Source passage

The Statutes of the Communist International adopted at the fifth congress
were a rigid, mechanical set of rules for building Communist Parties. All
of the Communist Parties were subordinate to the Comintern and members of
the parties had to obey all decisions of the Comintern. The world congress
of the Comintern would decide the most important programmatic, tactical and
organizational questions of the Comintern as a whole and its individual
sections. It would be appropriate, for example, for the Comintern to
overrule a member party that had decided to support Trotsky's New Course.
The Statutes also included the sort of ridiculous measures that mark most
of the sect-cults of today. For example, statute 35 declares that:

"Members of the CI may move from one country to another only with the
consent of the central committee of the section concerned. Communists who
have changed their domicile are obliged to join the section of the country
in which they reside. Communists who move to another country without the
consent of the CC of their section may not be accepted as members of
another section of the CI."

It was a ruling like this that was used as the pretext to expel Peter
Camejo, long-time leader of the American Socialist Workers Party. Camejo
had moved to Venezuela for a year to take a leave of absence to study Lenin
and develop a critique of SWP sectarianism. When he returned to the United
States, he was prevented from rejoining because his move was
"unauthorized." He was victimized for his political beliefs rather than any
form of "indiscipline." Compare these unbending strictures with the norms
of the Bolshevik Party. In the Bolshevik Party, there was no such thing as
formal membership. A Bolshevik was simply somebody who agreed with the
general orientation of Iskra. Nobody had to get permission to transfer from
one Bolshevik branch to another because such a concept was alien to the way
the free-wheeling Bolsheviks functioned.

Even more insidious than the Statutes were the Theses of the Fifth Congress
on the Propaganda Activities of the CI and its sections. This document sets
in concrete the methodology of dividing every serious political
disagreement into a battle between the two major classes in society. It

"Struggles within the CI are at the same time ideological crises within the
individual parties. Right and left political deviations, deviations from
Marxism-Leninism, are connected with the class ideology of the proletariat.

Manifestations of crisis at the second world congress and after were
precipitated by 'left infantile sicknesses', which were ideologically a
deviation from Marxism-Leninism towards syndicalism....The present internal
struggles in some communist parties, the beginning of which coincided with
the October defeat in Germany, are ideological repercussions of the
survivals of traditional social-democratic ideas in the communist party.
The way to overcome them is by the BOLSHEVIZATION OF THE COMMUNIST PARTIES.
Bolshevization in this context means the final ideological victory of
Marxism-Leninism (or in other words Marxism in the period of imperialism
and the epoch of the proletarian revolution) over the 'Marxism' of the
Second International and the syndicalist remnants."

Tasks to carry out
a. Translate the sentence "In the Bolshevik Party, there was no such thing as formal membership." from the passage on the Comintern statutes into Spanish.
b. Transcribe everything in the passage on the Comintern statutes from "Even more insidious" down to "of the proletariat.".
c. According to the passage on the Comintern statutes, to which country did Peter Camejo move for a year?

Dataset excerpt
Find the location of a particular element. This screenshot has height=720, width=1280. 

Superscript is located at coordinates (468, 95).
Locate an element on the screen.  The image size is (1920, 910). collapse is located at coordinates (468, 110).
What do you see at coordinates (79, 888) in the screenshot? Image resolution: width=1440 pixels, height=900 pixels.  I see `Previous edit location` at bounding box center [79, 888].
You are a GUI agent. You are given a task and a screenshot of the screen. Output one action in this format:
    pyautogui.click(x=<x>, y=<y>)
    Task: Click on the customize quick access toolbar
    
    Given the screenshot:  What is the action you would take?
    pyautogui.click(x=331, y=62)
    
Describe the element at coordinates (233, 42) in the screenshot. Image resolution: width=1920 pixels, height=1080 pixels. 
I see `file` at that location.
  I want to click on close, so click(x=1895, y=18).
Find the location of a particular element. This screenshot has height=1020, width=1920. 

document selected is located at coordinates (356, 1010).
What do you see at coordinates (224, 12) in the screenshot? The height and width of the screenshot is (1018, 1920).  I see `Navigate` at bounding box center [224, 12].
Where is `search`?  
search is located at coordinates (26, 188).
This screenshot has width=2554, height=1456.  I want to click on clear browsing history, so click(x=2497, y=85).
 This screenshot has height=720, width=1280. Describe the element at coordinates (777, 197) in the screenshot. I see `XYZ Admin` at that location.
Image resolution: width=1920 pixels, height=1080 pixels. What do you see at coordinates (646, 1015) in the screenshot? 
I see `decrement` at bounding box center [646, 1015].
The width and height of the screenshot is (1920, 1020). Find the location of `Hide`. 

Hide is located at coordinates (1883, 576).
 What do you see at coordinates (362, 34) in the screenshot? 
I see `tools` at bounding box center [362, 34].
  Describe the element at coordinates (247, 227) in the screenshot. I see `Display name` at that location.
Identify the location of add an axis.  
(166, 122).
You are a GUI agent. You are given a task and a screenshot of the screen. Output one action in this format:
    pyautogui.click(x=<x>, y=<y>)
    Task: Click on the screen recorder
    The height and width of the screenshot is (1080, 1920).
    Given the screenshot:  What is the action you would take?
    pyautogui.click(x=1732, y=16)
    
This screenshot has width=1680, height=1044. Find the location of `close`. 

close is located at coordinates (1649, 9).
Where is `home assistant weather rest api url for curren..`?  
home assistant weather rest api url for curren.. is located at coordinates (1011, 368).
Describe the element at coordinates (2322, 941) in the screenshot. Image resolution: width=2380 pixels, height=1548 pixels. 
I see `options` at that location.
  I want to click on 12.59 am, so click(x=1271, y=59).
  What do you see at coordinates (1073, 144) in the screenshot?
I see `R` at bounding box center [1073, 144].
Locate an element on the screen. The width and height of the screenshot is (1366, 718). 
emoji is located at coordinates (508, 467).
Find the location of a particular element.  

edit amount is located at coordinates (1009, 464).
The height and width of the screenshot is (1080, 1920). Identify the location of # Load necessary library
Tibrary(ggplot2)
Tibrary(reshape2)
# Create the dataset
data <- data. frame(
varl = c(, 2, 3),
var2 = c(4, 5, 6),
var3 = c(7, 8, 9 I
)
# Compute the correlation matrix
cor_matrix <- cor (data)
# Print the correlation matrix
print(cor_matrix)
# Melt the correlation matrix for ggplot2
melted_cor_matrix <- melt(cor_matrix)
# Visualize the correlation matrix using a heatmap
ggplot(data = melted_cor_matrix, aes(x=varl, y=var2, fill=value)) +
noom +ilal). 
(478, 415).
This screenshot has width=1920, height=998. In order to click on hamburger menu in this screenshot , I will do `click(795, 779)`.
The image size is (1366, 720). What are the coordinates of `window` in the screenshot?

The solutions
a. En el Partido Bolchevique no existía la afiliación formal.

b.
Even more insidious than the Statutes were the Theses of the Fifth Congress
on the Propaganda Activities of the CI and its sections. This document sets
in concrete the methodology of dividing every serious political
disagreement into a battle between the two major classes in society. It

"Struggles within the CI are at the same time ideological crises within the
individual parties. Right and left political deviations, deviations from
Marxism-Leninism, are connected with the class ideology of the proletariat.

c. Venezuela.